# Start of DATA SECTION
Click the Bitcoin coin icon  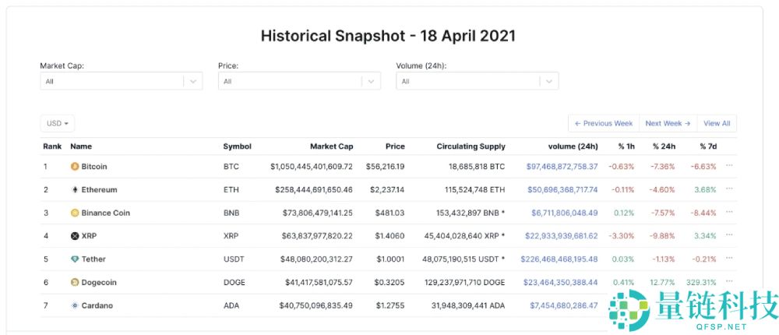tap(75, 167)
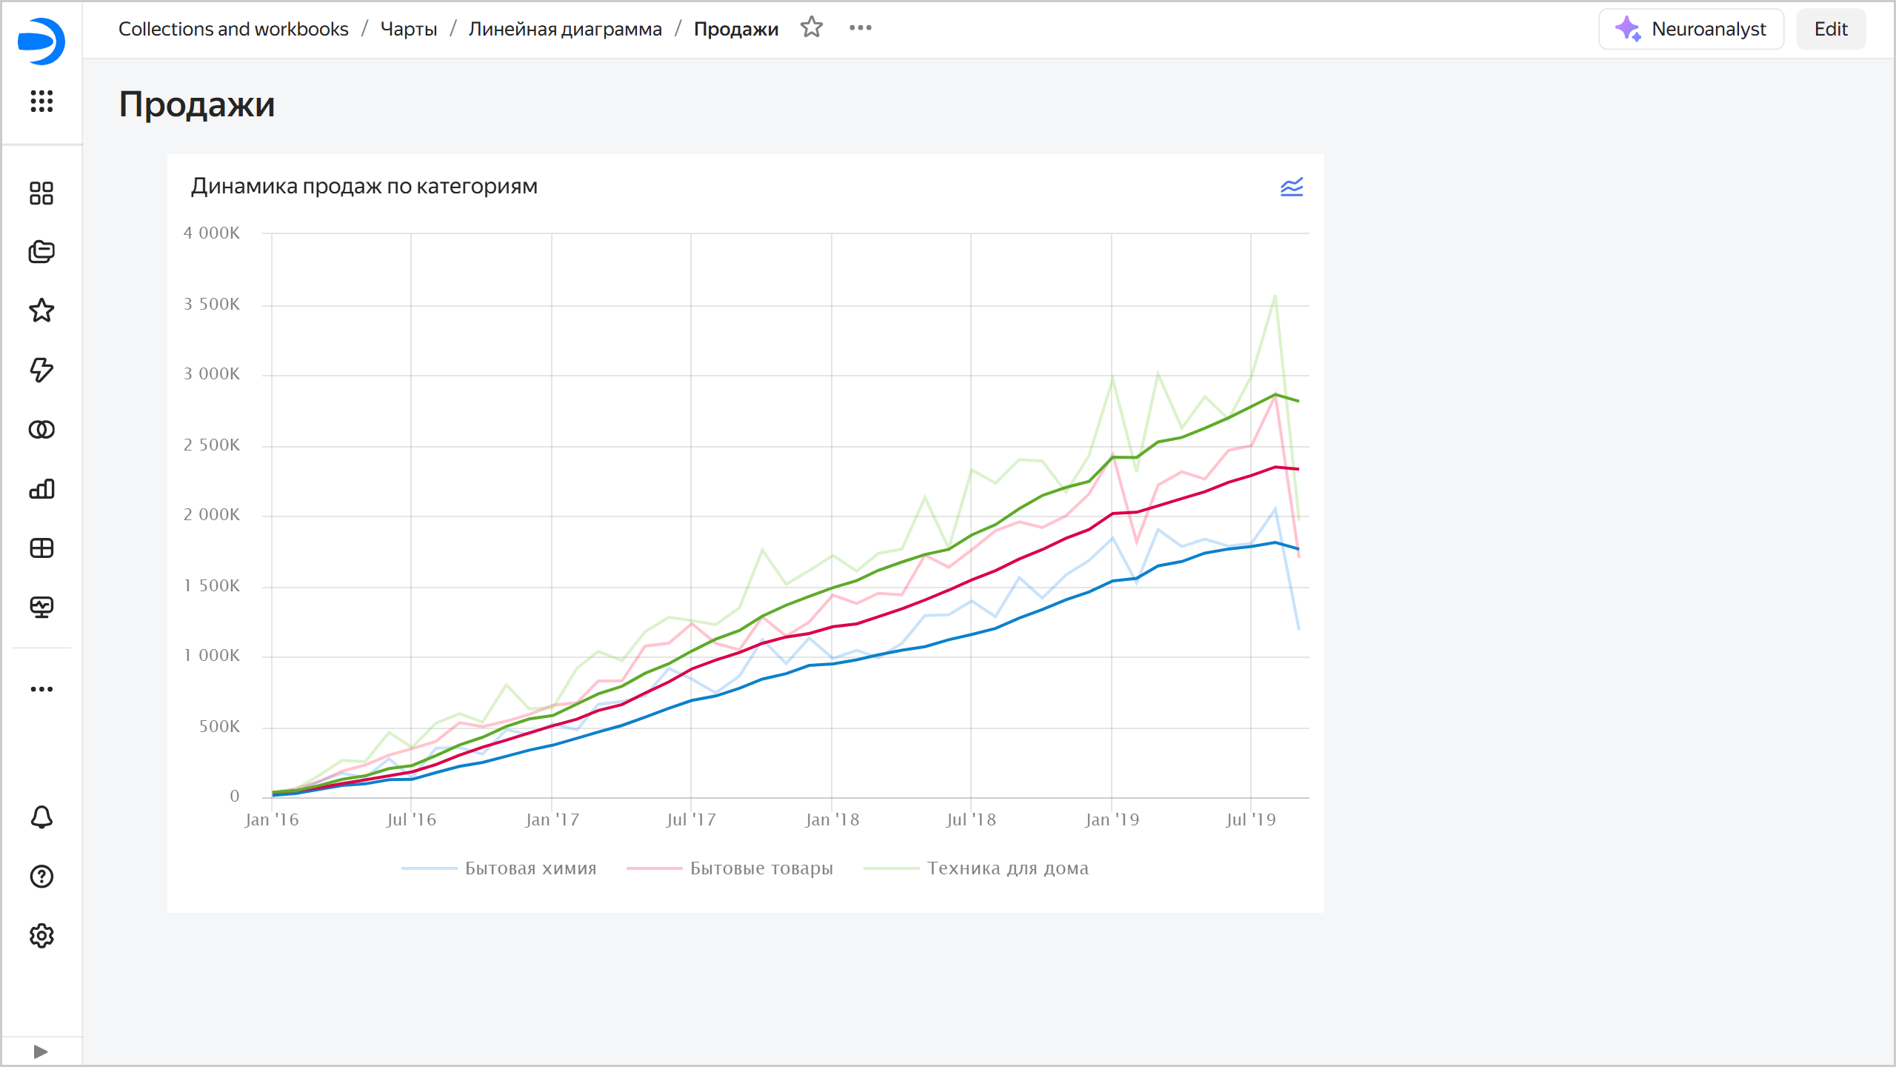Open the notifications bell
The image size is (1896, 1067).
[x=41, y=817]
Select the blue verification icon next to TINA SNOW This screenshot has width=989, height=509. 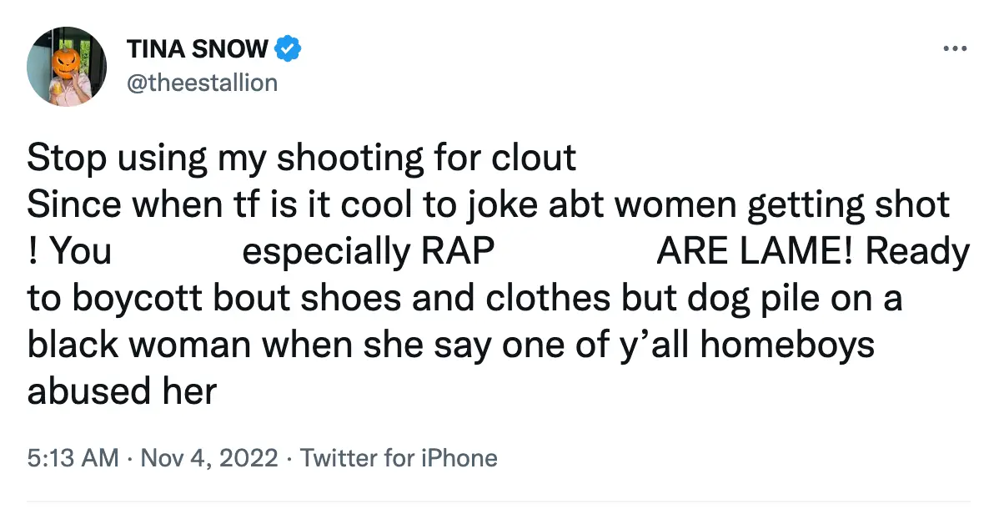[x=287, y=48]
# End of DATA SECTION
# Start of DATA SECTION
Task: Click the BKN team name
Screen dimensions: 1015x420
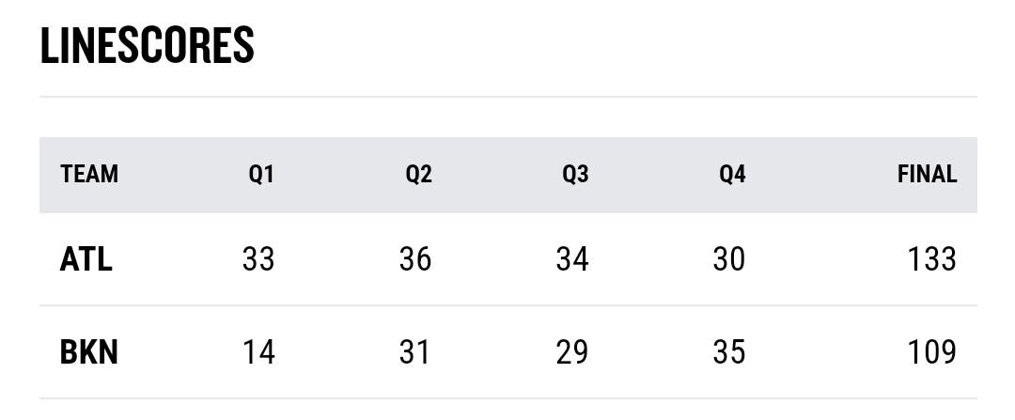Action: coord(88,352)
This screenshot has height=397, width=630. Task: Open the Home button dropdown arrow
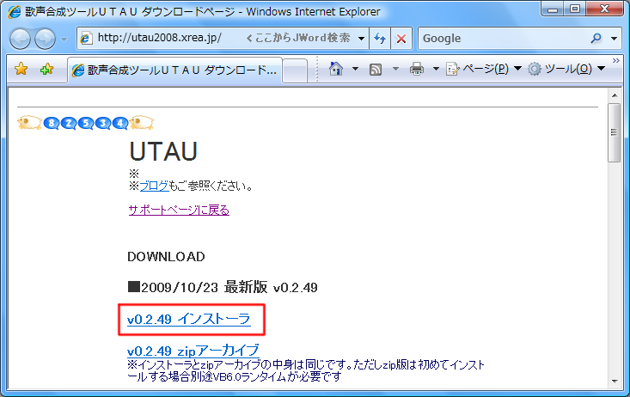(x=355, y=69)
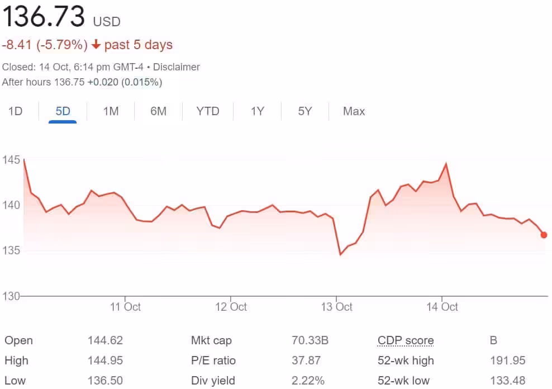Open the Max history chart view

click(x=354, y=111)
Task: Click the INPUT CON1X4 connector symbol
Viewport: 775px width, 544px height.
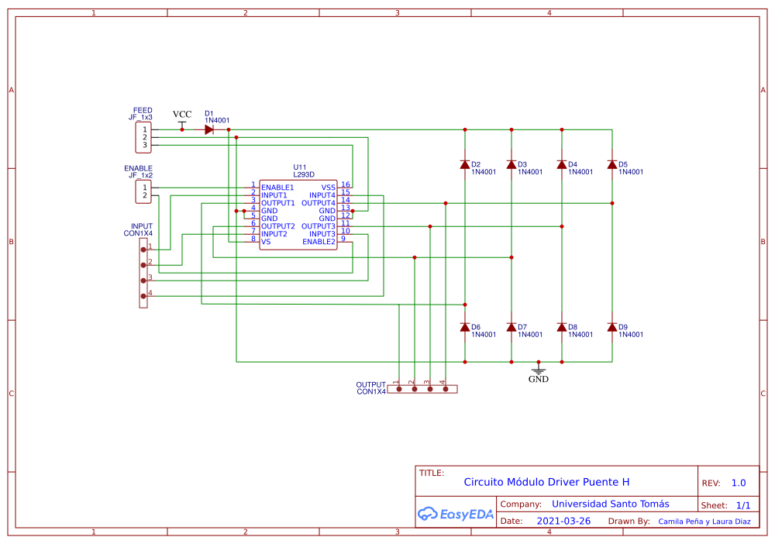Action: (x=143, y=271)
# End of DATA SECTION
# Start of DATA SECTION
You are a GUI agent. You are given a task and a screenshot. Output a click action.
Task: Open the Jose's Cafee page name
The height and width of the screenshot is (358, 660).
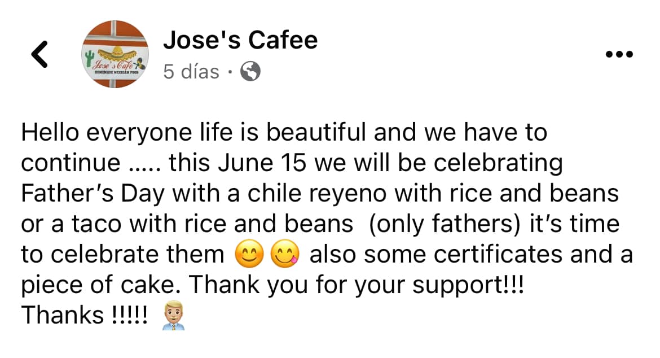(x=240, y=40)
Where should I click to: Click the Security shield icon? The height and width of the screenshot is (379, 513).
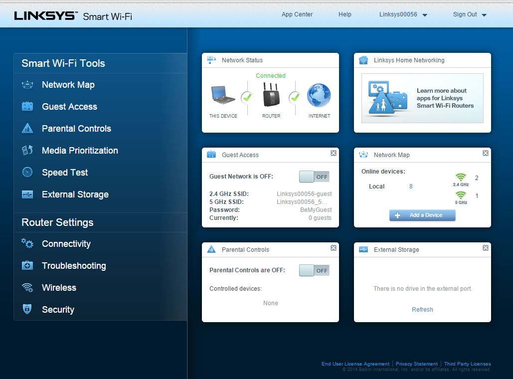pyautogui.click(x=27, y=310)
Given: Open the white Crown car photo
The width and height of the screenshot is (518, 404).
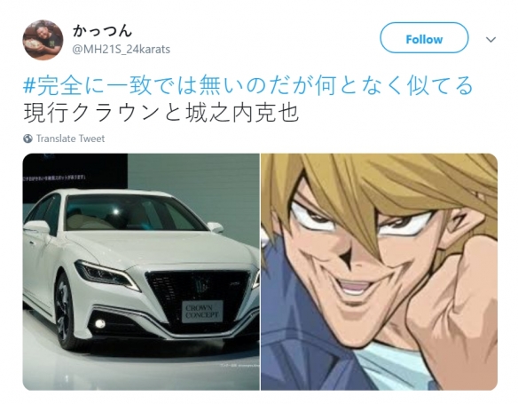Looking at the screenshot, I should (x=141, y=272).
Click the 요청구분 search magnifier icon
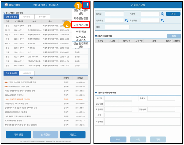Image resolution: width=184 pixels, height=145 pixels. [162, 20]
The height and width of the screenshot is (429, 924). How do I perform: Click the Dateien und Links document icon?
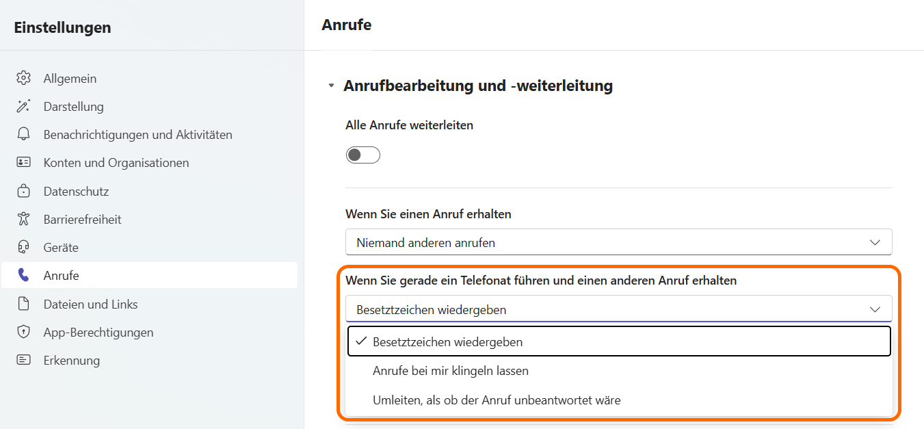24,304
# End of DATA SECTION
_WHAT IS BEING ASKED:_ Please retype the data starting with the line that contains "This screenshot has height=397, width=630." and going on through the line that contains "Action: (x=143, y=271)", both included. Leave the pictures out of your answer.

_SOLUTION BELOW:_
This screenshot has height=397, width=630. Task: Open the Home button dropdown arrow
(x=355, y=69)
Open the Max history chart view

click(x=354, y=111)
Task: Click the INPUT CON1X4 connector symbol
Viewport: 775px width, 544px height.
Action: (x=143, y=271)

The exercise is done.